Editorial

What sports teach us about failure

Jim Huffman Dean Emeritus, Lewis & Clark Law School
Font Size:

Last week I accompanied my 17-year-old son to a baseball camp on Long Island. I’ve watched a lot of baseball over my son’s progress from Little League to high school, but the camp served to underscore what is often said about baseball — it is a game in which failure comes far more often than success. On average, a good hitter fails seven out of every ten times at bat, and a missed ground ball at third base is called an error.

At camps like the one on Long Island, the reality of failure as part of life, as well as of the game, is amplified. Two hundred young men, each hoping their baseball skills will help get them into a good college, perform in front of coaches from 60 colleges. Infielders, like my son, get four or five ground balls and eight swings of the bat in a showcase watched by all the coaches. Then they play in four truncated games, getting a total of maybe eight at bats and a few plays in the field (depending on whether and where the ball is hit). Because four games happen simultaneously, about a quarter of the coaches see the players in any particular game. Failure to get a hit, or a muffed ground ball, may be all it takes to explain why no coaches are in touch after the camp. This is not just baseball — this is where you might have the opportunity to go to college.

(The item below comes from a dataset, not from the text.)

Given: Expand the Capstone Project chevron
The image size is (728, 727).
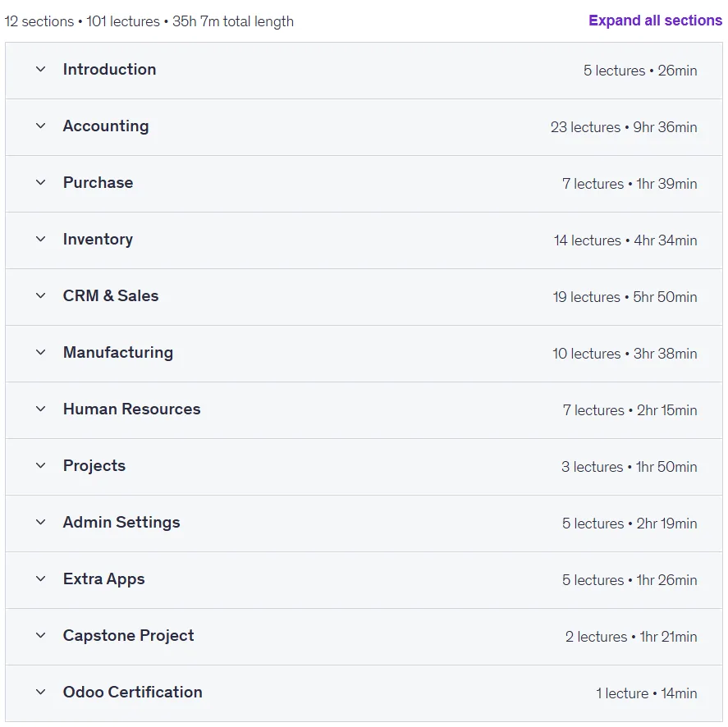Looking at the screenshot, I should 41,636.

Later in the week I watched Morgan Uceny fall in the women’s 1500m race in the Olympics. She was in a position to challenge for a medal. It was a devastating disappointment for the young woman who had trained and sacrificed for years just for the opportunity to be in the race. And the same thing had happened to her a year earlier in the World Championships.

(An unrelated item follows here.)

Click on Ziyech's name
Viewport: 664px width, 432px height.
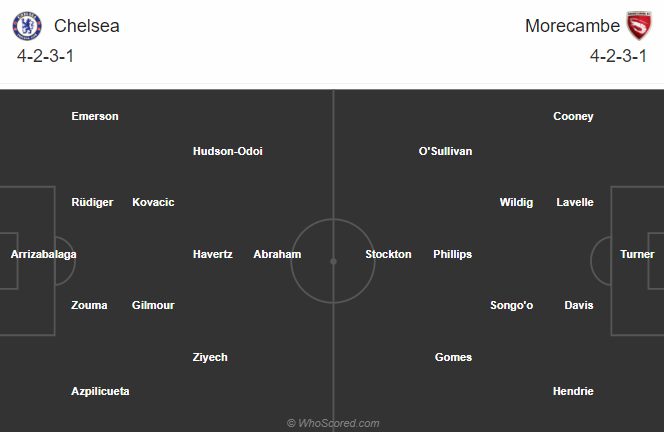pos(210,357)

Uceny failed in a particularly dramatic way, but she joined thousands of other Olympic athletes in failure. Of the over 10,000 individuals participating in the games, more than 90% left with no medal and fewer than 300 actually won their competitions and were awarded gold medals. That is a lot of failure and a lot of disappointed people.

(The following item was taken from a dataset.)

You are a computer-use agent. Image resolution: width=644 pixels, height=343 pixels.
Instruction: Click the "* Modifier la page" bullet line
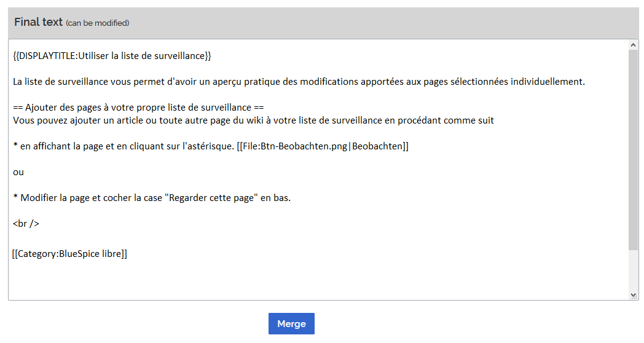(x=152, y=198)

But few — not even Uceny, who was tripped by another runner — are complaining. No medals were awarded to those who lost because they had tried hard, or because they were favored to win before the games. Nor was Saudi Sarah Attar, who finished a distant last in her 800m heat, awarded a medal, though she was clearly disadvantaged by her country’s generations-long ban on female participation in sports.

It is often said, usually be self-serving high school and college coaches, that sports are good training for life. My son’s Long Island baseball camp and the Olympics both confirm that they are right, notwithstanding the modern trend in youth sports to emphasize participation and downplay competition. Winning isn’t everything, but there is no way around the fact that there are one winner and lots of losers in every race.

Like most aspects of life, serious participation in sports requires investment and risk taking — investment of time, physical exertion and mental concentration — taking the risk of failure, of coming in second or even last. But I fear that athletic competition is fast becoming the only part of our lives where we continue to recognize and accept these incontrovertible realities. We seem to be in constant search of ways to shift the costs of failed investments and risks gone bad — to assure that everyone is awarded a gold medal.

Both the Olympics and baseball should remind us that failure is part of life. Neither parents nor the government can alter that reality, though both can cushion the fall. In doing so, however, it is important that we not discourage our children or our fellow citizens from getting back on their feet to try again.

I have no idea whether my son will have the opportunity to play college baseball, but I am confident that baseball has taught him that a strikeout means he has to work even harder to figure out how to hit a nasty pitch. Then, like Morgan Uceny, he will be better able to cope with the nasty pitches life will inevitably throw his way.

Jim Huffman is the dean emeritus of Lewis & Clark Law School, the co-founder of Northwest Free Press and a member of the Hoover Institution’s De Nault Task Force on Property Rights, Freedom and Prosperity.